A couple of years ago, I test-installed Ubuntu on a new, vanilla box. Then, for fun, also installed the Vista RC1. Hmmm. Ubuntu struck me as very competitive against Windows from a few years before then. Ubuntu was “getting there,” but not quite “there.” It could have been called quite different from, but equivalent to Vista. Not quite up to XP level.

Recently, Ballmer decided that it would be a good idea … here’s the punch line … to buy Yahoo.

I sold the stock.

A week or two ago I upgraded ‘alexlap’, the 7-8 year old Ubuntu Dell laptop. This upgrade was to Ubuntu “H”, Hardy Heron. 3 problems:

1) 2 obscure config files fussed about being changed and what should be done about them?

2) With those 2 files, I experimented with the option to see the “differences side-by-side.” The side-by-side display is unusable. And the UI flow is a little disconcerting when you step through the options to check out the config file differences. You can’t go wrong, but you’re given a single, ambiguous button after you view the “side-by-side” comparisons.

3) Apache (custom installed on ‘alexlap’s desktop version of Ubuntu) didn’t start up properly. Apparently, the machine name, “alexlap”, is used somewhere in Apache’s configuration. I’d not put “alexlap” in /etc/hosts as a special name. Or something.

Put another way, the upgrade went very smoothly. Surprising, as the previous “G” upgrade from “F” presented a lot more fussing to ignore. And the laptop is unquestionably unusual hardware stocked with extra programs left over from various experiments and tests.

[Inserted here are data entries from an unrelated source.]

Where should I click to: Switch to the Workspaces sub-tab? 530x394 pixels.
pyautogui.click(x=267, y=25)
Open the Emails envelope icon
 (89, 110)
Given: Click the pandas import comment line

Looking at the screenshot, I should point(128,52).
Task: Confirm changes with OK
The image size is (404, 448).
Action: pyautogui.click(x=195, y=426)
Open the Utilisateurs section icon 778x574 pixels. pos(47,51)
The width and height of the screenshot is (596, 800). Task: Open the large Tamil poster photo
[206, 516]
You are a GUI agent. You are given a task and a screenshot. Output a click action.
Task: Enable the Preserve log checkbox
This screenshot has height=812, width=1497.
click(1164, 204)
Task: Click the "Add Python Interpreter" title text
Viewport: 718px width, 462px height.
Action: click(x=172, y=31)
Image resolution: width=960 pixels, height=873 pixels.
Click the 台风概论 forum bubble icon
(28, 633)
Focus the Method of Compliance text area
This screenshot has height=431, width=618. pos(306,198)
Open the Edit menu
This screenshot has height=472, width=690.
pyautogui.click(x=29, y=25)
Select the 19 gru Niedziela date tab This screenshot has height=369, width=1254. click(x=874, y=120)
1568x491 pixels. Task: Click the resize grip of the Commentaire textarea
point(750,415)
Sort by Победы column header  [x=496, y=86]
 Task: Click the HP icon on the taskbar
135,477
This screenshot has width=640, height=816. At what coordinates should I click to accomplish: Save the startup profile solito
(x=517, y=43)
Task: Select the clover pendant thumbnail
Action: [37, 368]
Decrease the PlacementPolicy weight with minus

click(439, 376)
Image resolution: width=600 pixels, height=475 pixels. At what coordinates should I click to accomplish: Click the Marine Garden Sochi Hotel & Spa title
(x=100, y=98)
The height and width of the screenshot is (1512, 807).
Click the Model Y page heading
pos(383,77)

So, last night it was XP SP3 time for my main PC. This PC is a stock box, already completely up to date with respect to Windows Update.

Result: Infiniboot.

Here’s the nice part about the XP update experience: They offer, as a pop-up when Windows is booted in Safe Mode, something called “System Restore”. I tried it because of the reassuring message that the “restore” could be undone. The system booted OK after it was “restored” to a couple of days in the past. So there is the good and troubling news: The Windows mechanism to handle catastrophic failure is quite smooth.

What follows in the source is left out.